Why do we hear the words "snitches get stitches" more often than "whistleblowing is an act of heroism"? Whistleblowing is not seen as a favoured phenomenon in Estonia. People who dare to speak up against injustice or fraud are usually beaten down by the criticism from the society, or even worse: their colleagues, friends and family.
Nevertheless, the lack of legislative support to whistleblowers is ought to change by the end of 2021 when the EU directive on the protection of people reporting abuses of the Union law will be incorporated into the Estonian legislation. The directive sets concrete standards how both, companies as well as public institutions will have to ensure the confidentiality and protection from retaliation of the whistleblower.
Encouraging employees to report wrongdoing, and protecting them when they do, is essential for corruption prevention in both the public and private sectors. Whistleblower protection is vital in order to safeguard the public interest and to promote a culture of public accountability and integrity. Workers are often the first people to witness any type of wrongdoing within an organisation.
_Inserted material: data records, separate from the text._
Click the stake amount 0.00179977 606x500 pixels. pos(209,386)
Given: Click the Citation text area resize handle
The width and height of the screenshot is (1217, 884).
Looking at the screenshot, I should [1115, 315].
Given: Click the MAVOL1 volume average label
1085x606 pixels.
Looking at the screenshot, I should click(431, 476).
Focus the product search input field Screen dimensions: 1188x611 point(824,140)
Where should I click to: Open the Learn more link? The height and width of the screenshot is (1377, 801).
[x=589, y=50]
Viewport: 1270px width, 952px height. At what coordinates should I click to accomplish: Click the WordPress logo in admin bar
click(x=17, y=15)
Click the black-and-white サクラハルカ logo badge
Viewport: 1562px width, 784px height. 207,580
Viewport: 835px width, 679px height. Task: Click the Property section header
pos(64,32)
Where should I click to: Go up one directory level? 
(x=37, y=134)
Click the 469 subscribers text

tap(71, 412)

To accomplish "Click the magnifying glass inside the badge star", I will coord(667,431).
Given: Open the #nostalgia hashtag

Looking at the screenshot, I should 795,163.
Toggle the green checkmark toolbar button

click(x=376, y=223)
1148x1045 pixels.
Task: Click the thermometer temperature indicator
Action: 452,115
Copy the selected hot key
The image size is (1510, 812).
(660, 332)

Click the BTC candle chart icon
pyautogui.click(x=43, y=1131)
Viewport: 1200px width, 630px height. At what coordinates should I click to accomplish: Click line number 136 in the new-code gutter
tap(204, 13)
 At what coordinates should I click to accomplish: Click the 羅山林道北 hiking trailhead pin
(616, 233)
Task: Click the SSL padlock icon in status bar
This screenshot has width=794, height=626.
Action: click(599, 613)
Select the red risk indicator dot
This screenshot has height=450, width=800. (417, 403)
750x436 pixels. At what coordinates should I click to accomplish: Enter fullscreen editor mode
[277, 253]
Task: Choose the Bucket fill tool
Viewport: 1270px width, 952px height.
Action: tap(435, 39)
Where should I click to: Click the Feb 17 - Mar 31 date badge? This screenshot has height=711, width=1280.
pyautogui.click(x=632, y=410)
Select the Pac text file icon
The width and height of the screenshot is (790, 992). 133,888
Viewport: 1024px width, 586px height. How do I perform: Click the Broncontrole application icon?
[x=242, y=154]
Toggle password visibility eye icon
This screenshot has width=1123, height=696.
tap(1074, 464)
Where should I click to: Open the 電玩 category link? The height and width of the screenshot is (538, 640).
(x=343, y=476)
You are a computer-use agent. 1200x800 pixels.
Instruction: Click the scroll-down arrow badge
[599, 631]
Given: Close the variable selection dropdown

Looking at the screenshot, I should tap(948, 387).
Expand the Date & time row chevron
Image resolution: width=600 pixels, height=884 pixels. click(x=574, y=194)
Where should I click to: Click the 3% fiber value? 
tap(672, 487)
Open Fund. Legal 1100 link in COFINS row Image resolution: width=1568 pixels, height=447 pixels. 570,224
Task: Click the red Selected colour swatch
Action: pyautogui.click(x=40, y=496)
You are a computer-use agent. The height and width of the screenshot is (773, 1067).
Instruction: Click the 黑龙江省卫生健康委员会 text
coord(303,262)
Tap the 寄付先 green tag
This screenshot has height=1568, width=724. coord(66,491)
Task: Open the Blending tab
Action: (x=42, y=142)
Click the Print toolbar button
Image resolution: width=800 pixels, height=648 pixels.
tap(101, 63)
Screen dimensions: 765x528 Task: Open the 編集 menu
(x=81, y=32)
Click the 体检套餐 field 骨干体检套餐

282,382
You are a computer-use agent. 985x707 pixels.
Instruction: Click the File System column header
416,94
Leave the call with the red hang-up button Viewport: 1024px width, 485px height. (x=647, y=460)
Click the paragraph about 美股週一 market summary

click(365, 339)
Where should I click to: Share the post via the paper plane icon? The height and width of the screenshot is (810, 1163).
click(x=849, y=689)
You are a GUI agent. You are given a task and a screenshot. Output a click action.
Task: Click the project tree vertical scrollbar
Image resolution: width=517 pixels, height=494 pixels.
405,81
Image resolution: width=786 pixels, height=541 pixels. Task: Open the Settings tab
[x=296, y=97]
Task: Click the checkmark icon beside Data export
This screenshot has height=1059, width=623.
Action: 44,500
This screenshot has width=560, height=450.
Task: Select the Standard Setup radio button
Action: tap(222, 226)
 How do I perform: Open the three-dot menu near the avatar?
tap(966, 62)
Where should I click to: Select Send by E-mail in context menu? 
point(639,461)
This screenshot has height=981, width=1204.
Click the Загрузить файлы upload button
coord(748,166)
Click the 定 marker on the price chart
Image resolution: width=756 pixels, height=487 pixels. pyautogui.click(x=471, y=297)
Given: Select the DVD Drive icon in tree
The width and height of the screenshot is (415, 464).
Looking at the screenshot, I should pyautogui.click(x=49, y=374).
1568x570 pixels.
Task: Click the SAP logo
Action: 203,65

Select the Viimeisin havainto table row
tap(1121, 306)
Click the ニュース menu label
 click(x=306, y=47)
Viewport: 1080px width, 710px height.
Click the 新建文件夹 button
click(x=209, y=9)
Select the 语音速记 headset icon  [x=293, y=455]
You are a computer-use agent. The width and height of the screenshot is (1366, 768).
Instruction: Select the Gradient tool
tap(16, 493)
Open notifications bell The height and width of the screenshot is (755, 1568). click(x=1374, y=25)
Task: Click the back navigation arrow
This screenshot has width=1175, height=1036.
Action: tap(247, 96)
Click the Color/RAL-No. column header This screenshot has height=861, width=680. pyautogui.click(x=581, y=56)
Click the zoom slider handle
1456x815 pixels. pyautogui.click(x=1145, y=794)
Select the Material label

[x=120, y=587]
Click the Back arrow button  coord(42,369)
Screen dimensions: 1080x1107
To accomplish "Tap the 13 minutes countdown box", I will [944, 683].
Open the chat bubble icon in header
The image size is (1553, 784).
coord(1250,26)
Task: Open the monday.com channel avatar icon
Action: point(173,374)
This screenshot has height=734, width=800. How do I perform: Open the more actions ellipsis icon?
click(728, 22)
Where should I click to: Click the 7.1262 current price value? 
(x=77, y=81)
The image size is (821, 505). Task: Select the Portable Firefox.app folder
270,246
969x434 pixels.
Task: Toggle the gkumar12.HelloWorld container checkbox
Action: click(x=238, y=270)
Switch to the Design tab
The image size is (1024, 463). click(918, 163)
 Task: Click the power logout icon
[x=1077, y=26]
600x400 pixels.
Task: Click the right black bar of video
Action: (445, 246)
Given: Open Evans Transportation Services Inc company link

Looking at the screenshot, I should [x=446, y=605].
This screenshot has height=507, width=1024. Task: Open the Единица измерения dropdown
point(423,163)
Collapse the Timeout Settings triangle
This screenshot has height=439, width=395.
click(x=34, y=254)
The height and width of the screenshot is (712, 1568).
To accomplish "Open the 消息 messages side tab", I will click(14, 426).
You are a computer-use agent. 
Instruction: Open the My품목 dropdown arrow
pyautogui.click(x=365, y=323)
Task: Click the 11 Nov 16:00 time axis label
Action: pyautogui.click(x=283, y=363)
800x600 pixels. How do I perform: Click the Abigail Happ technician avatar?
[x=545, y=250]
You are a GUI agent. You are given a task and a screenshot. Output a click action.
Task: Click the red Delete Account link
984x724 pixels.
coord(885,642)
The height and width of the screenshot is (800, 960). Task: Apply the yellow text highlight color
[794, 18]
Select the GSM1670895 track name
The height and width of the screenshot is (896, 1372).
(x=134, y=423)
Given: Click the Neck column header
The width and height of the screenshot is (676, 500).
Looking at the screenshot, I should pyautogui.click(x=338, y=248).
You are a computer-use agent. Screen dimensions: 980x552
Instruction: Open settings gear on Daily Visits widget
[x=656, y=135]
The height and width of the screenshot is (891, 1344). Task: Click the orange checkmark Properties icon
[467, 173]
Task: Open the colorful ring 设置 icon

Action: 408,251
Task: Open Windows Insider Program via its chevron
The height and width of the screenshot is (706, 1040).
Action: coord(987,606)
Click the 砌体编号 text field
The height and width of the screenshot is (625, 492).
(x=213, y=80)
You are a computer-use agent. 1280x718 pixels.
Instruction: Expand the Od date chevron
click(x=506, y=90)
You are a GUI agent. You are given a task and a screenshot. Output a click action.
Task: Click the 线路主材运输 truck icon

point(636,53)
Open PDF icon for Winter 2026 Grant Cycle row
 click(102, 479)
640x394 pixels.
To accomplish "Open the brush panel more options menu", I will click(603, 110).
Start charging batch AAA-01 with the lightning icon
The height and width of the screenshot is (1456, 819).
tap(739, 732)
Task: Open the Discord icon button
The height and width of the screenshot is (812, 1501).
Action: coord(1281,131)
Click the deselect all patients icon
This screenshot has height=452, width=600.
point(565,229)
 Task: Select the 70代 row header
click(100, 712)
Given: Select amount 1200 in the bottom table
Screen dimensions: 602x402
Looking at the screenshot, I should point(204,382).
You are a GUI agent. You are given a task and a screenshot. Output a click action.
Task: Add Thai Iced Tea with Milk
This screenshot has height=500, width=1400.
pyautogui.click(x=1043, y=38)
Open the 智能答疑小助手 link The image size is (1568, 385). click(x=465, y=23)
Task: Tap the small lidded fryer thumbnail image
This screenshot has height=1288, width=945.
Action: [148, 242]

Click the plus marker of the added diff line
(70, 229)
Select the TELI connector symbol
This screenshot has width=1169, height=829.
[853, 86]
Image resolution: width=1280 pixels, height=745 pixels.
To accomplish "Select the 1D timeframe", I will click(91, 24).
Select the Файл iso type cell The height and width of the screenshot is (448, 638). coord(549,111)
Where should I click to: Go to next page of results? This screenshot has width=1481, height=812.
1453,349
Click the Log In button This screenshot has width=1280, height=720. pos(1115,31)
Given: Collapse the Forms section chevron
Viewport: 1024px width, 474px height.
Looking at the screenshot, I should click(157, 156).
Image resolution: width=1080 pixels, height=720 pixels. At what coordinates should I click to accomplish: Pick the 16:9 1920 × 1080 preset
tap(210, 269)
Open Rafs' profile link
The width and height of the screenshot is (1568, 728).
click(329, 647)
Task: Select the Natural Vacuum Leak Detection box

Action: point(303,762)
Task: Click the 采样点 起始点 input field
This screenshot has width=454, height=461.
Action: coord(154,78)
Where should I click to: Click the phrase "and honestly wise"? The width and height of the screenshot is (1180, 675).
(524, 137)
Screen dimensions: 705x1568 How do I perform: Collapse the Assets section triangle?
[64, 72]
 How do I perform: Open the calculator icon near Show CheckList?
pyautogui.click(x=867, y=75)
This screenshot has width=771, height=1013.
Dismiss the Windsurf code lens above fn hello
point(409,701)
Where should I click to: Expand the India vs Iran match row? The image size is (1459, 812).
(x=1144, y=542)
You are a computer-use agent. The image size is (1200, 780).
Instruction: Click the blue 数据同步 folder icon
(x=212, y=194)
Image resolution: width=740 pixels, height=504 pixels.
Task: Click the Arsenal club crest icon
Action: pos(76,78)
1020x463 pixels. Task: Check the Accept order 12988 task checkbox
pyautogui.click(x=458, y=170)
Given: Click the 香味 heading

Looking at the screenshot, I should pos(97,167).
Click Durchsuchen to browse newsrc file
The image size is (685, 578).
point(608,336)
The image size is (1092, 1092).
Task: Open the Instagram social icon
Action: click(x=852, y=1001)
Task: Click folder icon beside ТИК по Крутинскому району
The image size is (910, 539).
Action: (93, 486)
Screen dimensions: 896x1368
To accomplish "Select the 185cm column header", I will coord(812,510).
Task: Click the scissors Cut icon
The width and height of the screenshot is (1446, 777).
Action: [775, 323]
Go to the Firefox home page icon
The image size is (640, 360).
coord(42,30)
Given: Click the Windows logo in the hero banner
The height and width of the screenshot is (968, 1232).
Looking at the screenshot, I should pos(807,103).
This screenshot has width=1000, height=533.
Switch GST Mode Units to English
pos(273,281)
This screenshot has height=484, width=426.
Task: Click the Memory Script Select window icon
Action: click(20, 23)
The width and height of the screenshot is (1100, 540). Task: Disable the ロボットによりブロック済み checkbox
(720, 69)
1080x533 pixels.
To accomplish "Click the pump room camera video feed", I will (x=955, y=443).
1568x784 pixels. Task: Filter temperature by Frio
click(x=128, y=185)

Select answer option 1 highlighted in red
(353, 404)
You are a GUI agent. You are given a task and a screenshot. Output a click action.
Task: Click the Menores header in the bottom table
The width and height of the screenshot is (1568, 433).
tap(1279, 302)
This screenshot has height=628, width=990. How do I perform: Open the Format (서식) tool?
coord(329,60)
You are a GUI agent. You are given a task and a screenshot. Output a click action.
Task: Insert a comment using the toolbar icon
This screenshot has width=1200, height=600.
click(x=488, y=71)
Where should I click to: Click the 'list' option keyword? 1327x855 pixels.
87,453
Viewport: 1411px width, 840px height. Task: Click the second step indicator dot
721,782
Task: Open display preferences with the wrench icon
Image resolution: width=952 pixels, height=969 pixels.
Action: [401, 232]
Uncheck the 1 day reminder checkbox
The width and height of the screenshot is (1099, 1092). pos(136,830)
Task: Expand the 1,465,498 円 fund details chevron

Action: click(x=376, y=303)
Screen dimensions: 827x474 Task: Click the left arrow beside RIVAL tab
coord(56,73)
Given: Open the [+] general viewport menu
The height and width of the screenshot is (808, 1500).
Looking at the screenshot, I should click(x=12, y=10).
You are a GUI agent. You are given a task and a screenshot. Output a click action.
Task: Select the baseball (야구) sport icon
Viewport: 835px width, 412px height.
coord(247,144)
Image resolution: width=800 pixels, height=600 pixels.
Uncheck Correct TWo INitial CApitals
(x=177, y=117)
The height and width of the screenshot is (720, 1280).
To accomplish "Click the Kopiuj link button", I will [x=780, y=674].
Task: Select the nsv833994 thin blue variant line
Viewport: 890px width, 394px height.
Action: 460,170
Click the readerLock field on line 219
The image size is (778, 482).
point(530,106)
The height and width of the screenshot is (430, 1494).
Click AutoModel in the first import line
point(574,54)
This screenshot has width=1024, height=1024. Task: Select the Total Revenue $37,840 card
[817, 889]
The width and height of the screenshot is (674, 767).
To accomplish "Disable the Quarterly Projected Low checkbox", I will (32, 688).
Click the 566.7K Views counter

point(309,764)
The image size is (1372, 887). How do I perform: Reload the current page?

The information that workers may uncover could prevent wrongdoing, which may damage an organisation’s reputation and performance, and could even save people from harm or death.
Still, the question remains - can a law change systemic and historic attitudes to the better? What are companies and public institutions already doing in relation to whistleblowing protection and what must be improved?
Discussing this topic will be Martin Laine, an Estonian journalist from Ekspress Meedia, Mare Tannberg, an adviser in the department of Criminal Law and Procedure Service at the Estonian Ministry of Justice, Tõnis Sepp, the Head of the Fraud Risk Management Department at Eesti Energia and Anti-Corruption. The discussion will be moderated by Carina Paju, Executive Director of Transparency International Estonia.
The panel will be in English with translation to Estonian sign language.